Texto de leitura:
++++
Direito Ambiental Constitucional

Embora o art. 225 não esteja explicitamente listado entre as cláusulas pétreas no art. 60, § 4º, da CF/88, muitos juristas argumentam que o direito ao MAEE possui status de cláusula pétrea por estar intrinsecamente ligado aos direitos e garantias individuais, que são protegidos contra emendas tendentes à sua abolição.

Essa interpretação se baseia na compreensão de que os direitos ambientais são fundamentais para a dignidade humana e, portanto, estão abrangidos pela proteção conferida às cláusulas pétreas. Assim, qualquer proposta de emenda que vise abolir ou reduzir a proteção ao meio ambiente poderia ser considerada inconstitucional por violar essa proteção implícita.

Apesar de não estar expressamente designado como cláusula pétrea, o art. 225 é amplamente reconhecido como portador de um direito fundamental que goza de proteção constitucional reforçada, impedindo retrocessos legislativos que comprometam a integridade do MAEE (Senado Federal 2011).

Norma-matriz

CF/88, art. 225

Todos têm direito ao meio ambiente ecologicamente equilibrado, bem de uso comum do povo e essencial à sadia qualidade de vida, impondo-se ao Poder Público e à coletividade o dever de defendê-lo e preservá-lo para as presentes e futuras gerações:

  • Todos:
    • Refere-se a pessoas naturais, sejam brasileiros ou estrangeiros, e jurídicas. O uso desse termo abrangente estabelece um compromisso global e um pacto intergeracional.
  • direito ao MAEE:
    • O MAEE refere-se à [boa] qualidade do meio ambiente; um meio ambiente de boa qualidade é ecologicamente equilibrado. Com efeito, diz-se que cabe ao poder público o controle da qualidade ambiental, o estabelecimento de critérios e padrões da qualidade ambiental; para garantir a proteção do MAEE;
    • O direito à integridade do meio ambiente é um típico direito de terceira geração.

As gerações do direito estão relacionadas aos três princípios da Revolução Francesa:

  1. Direitos civis e políticos (liberdade)
++++
Material coletado:
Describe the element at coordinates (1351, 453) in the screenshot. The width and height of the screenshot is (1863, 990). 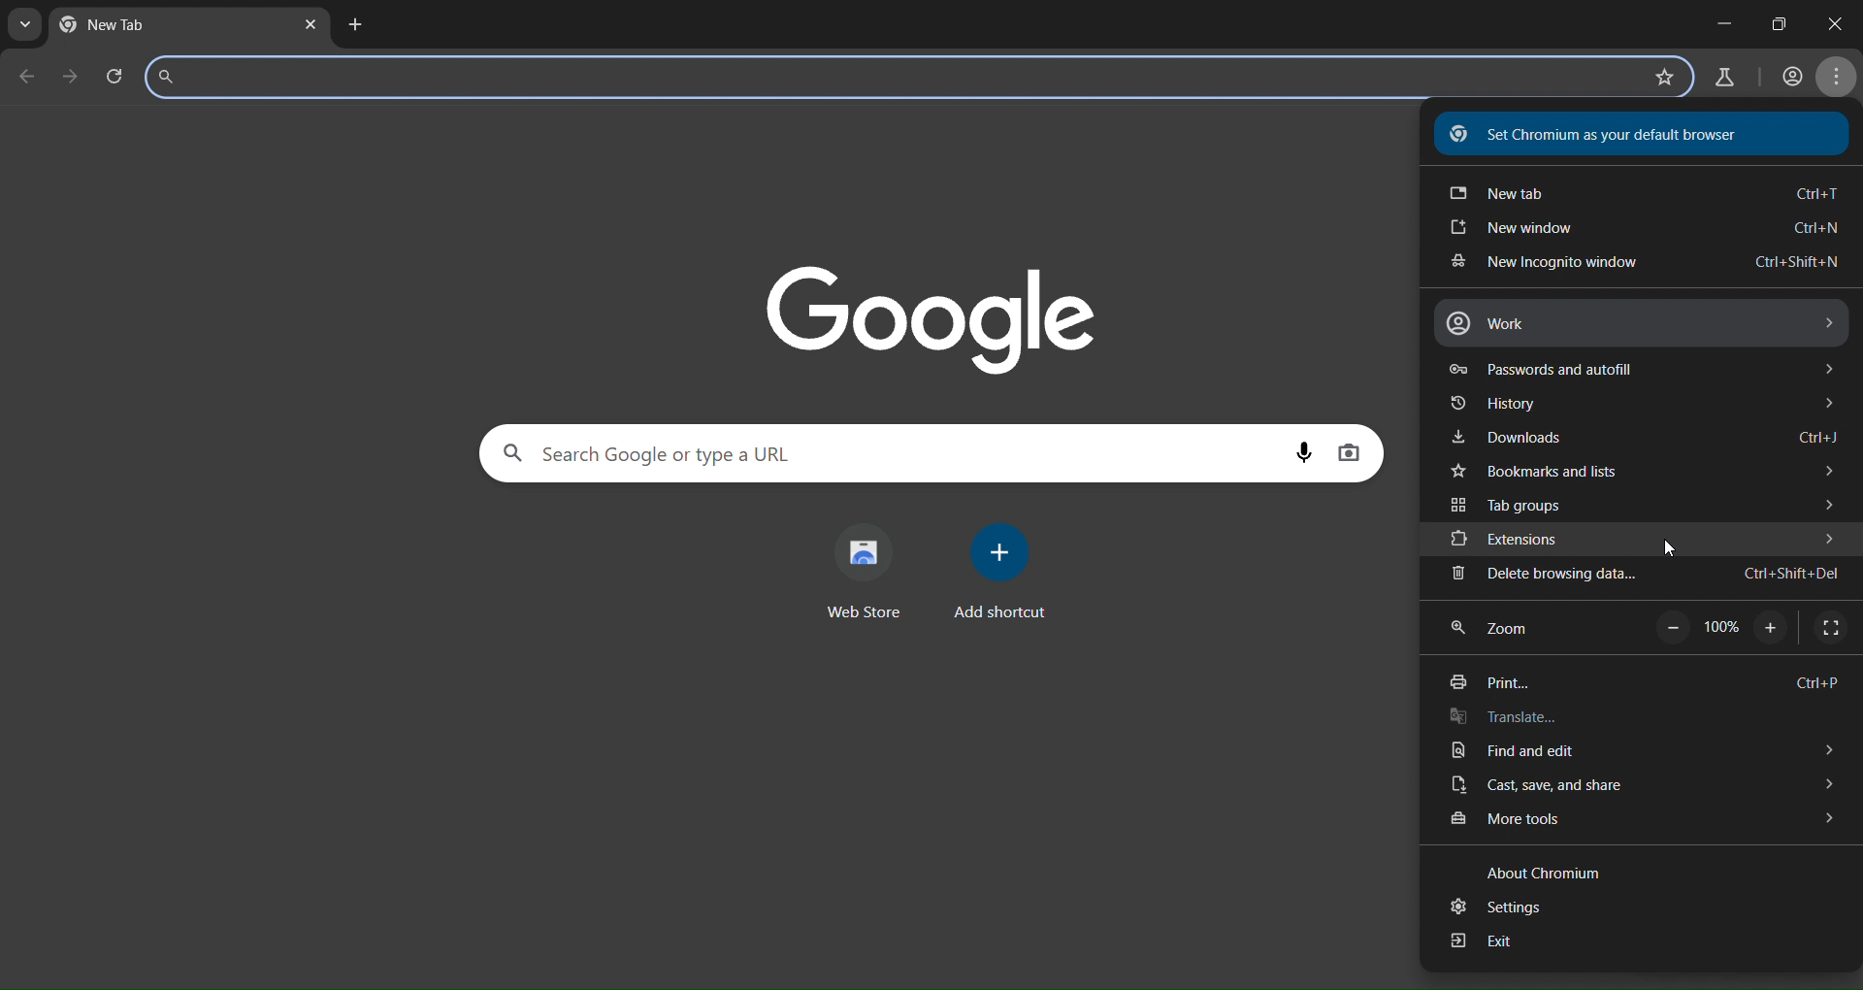
I see `image display` at that location.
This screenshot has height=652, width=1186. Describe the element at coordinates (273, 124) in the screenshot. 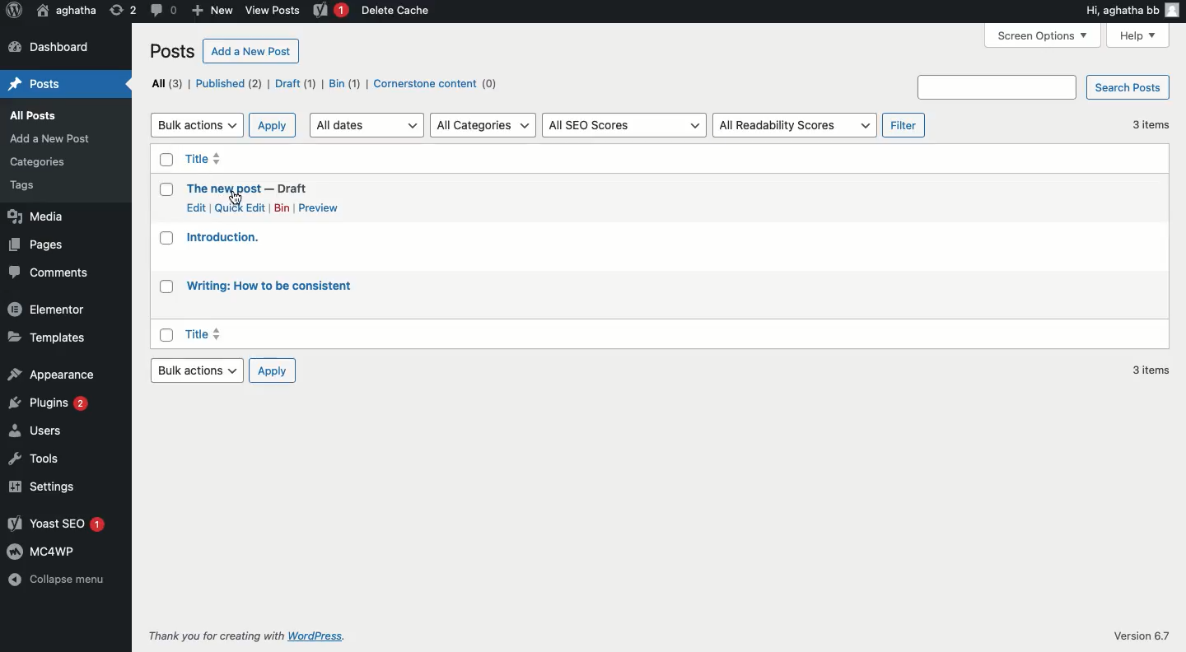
++++
Instruções:
#1 No texto sobre direito ambiental constitucional, a quem se refere o termo "Todos" do art. 225?
#2 Indique se cada afirmação abaixo está de acordo com o texto sobre direito ambiental constitucional, citando as palavras dele que decidem a questão. (a) O art. 225 aparece explicitamente entre as cláusulas pétreas do art. 60, § 4º, da CF/88. (b) O direito à integridade do meio ambiente é um direito de terceira geração. (c) O dever de defender e preservar o meio ambiente cabe somente à coletividade.
#3 Prossiga com o texto sobre direito ambiental constitucional a partir do ponto em que ele termina.

Tarefas resolvidas:
#1 Refere-se a pessoas naturais, sejam brasileiros ou estrangeiros, e jurídicas.

#2
(a) Não: "Embora o art. 225 não esteja explicitamente listado entre as cláusulas pétreas no art. 60, § 4º, da CF/88".
(b) Sim: "O direito à integridade do meio ambiente é um típico direito de terceira geração."
(c) Não: "impondo-se ao Poder Público e à coletividade o dever de defendê-lo e preservá-lo".

#3
  2. Direitos sociais e coletivos (igualdade)

  3. Direitos transindividuais (fraternidade)

  • bem de uso comum do povo:
    • O meio ambiente como um todo é considerado um bem público imaterial, que se convencionou classificá-lo como um macrobem. Por sua vez, os microbens são bens materiais; é todo e qualquer elemento constituinte e integrante do meio ambiente (Benjamin 1993);
    • O meio ambiente, enquanto um macrobem, e o próprio direito de fruição a um MAEE são considerados inalienáveis e indisponíveis.
    • Segundo o art. 99 do Código Civil (Lei nº 10.406/02.), os bens de uso comum são inalienáveis, tais como rios, mares, estradas, ruas e praças. Os bens de uso comum do povo também são considerados indisponíveis, ou seja, não são susceptíveis de apropriação privada mesmo quando seus elementos constitutivos pertençam a particulares. Significa que ninguém pode dispor da qualidade do meio ambiente conforme sua vontade, porque ela não integra a sua disponibilidade (Afonso da Silva 2019);
    • O meio ambiente enquanto macrobem é um bem de interesse difuso, pertencente a toda coletividade. Os interesses ou direitos difusos são transindividuais, indivisíveis, e a titularidade é exercida por pessoas indeterminadas e ligadas por circunstâncias de fato, conforme disposto no art. 81 do Código de Defesa do Consumidor (Lei Federal nº 8.708/1990) (Mesquita 2012).

Art. 81. A defesa dos interesses e direitos dos consumidores e das vítimas poderá ser exercida em juízo individualmente, ou a título coletivo.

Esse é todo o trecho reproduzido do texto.